▶ _Data extracts_
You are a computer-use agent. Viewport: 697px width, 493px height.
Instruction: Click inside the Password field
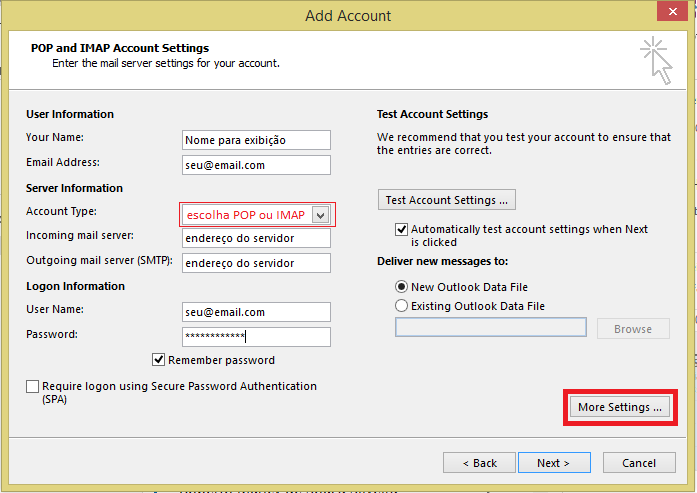click(x=256, y=337)
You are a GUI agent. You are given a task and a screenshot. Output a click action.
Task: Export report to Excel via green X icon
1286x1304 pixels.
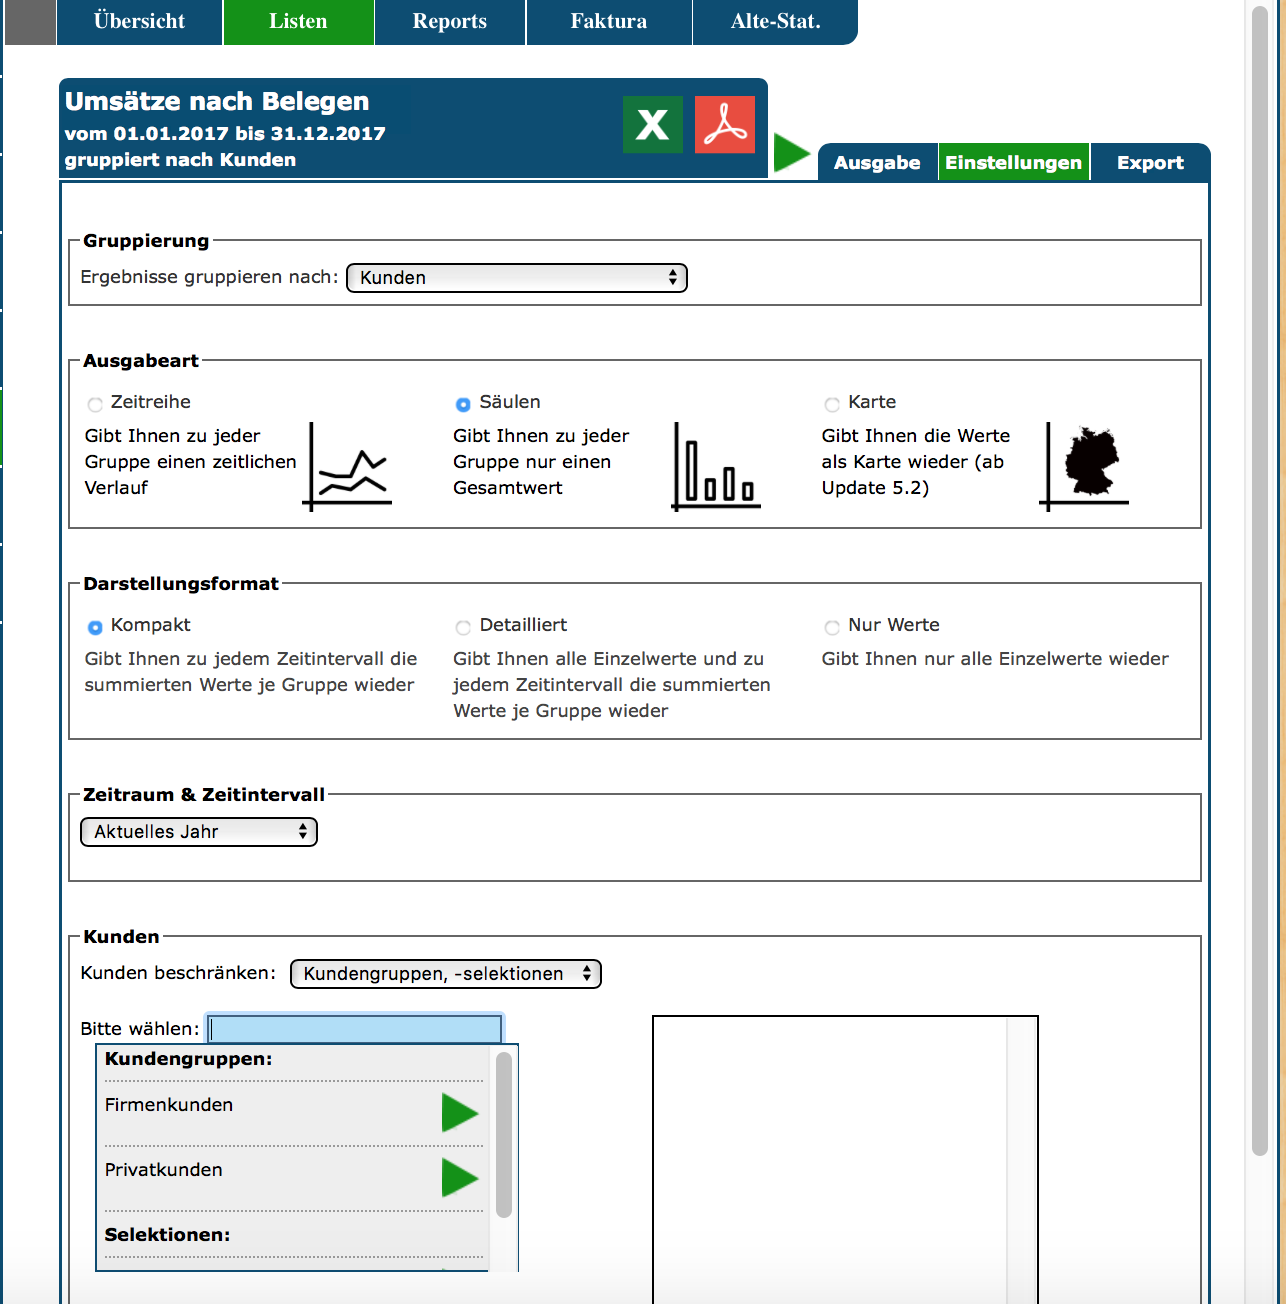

▶ _What you should do_
Without the pictures, retype each line of the records above exactly.

▶ _Solved problem_
You are a computer-use agent. Viewport: 697px width, 493px height.
Instruction: Click inside the Password field
click(x=256, y=337)
You are a GUI agent. You are given a task and a screenshot. Output a click action.
Task: Export report to Excel via green X icon
1286x1304 pixels.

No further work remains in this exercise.